WW1

Troops in the trenches

Exactly 100 years ago today, Britain entered the First World War.  All year there have been documentaries, dramatisations and memorials, and no doubt these will continue.  Much has been reported about the military, political and social consequences of the war, but few commentators will have discussed the theological outcomes.

The outbreak of war brought to a close an unprecedented period of peace in western Europe – La Belle Epoque – and was the first pan-European war since the end of the Napoleonic wars 99 years earlier.  During the 19th century a belief in universal progress had emerged.  People prospered, and science, technology, medicine and industry advanced.  This high point of modernism fostered a belief that given enough time and money all humanity’s problems would ultimately be solved.

War gravesWorld War I blew a Dreadnought-sized hole in this optimistic outlook.  As the realisation began to dawn that the old world had been blown away by the war, and that killing millions of brave people in battle was not a glorious sacrifice but a tragic mistake, people began to realise that all technology had brought them was a way to kill each other more rapidly and effectively.  During the war, 8 million people died and 37 million were injured making it one of history’s worst conflicts.  Small wonder then that the 20th century turned out to be the bloodiest in human history – so far.

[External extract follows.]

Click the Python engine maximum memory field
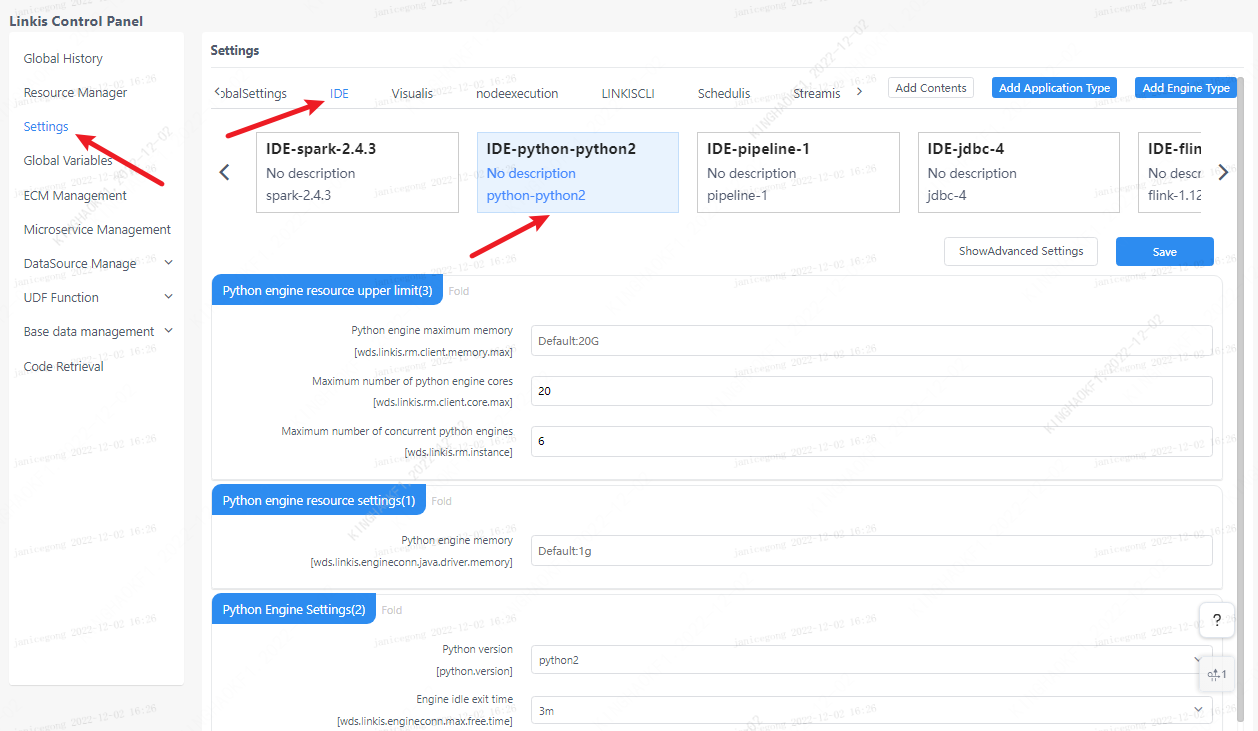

Martin Heidegger (1889-1976)

Martin Heidegger (1889-1976)

This crisis of belief took hold first in artistic and philosophical circles.  War poets became celebrated as contemporary prophets rather than vilified for their lack of patriotism.  Within a decade of the end of the war, Martin Heidegger was teaching nihilism in German universities.  A generation later existentialism emerged.  God was, in philosophical terms, well and truly dead.  It takes a few generations for new ideas to permeate society, so the soldiers who had endured so much trauma and suffering during the war did not immediately stop attending church services, though privately their trust in God may have been shattered.  But their grandchildren, in the 60s, led the exodus from churches.  Established religion began to lose its grip on society as people abandoned any pretence of a belief in God.  Churches closed down, and their buildings were converted into bars, apartments and gurdwaras.  People believed Christianity was finished.

Ironically, the children of that generation took a different approach.  Many of them realised that in abandoning organised religion, their parents had also surrendered any belief in spirituality.  Recognising that humanity has spiritual needs, some of them began searching for meaning in esoteric religions, paganism and New Age beliefs.  Turning their backs on the discredited scientific materialism of their forebears, they were free to embrace belief.

Young people at the Christian festival Soul Survivor

Young people at the Christian festival Soul Survivor

Their children, Generation Y, has become western Europe’s first largely unchurched generation since the start of the Dark Ages.  They are the first European generation in 1500 years who have absolutely no understanding of Christianity, no knowledge of biblical stories, and no awareness of the Lord’s Prayer or the Ten Commandments.  Paradoxically they are also history’s most open generation to Christianity.  With none of the disillusion of their parents and grandparents, or the preconceptions of their forebearss who thought Christianity had failed, they are willing to explore faith, spirituality and belief.  To them, Christianity is one facet of that exploration, and they have no prejudices against it.  Small wonder then that the church once again is starting to grow, as a new generation turns to Jesus in increasing numbers.

A century on from the most destructive conflict in European history, the European church is just beginning to recover.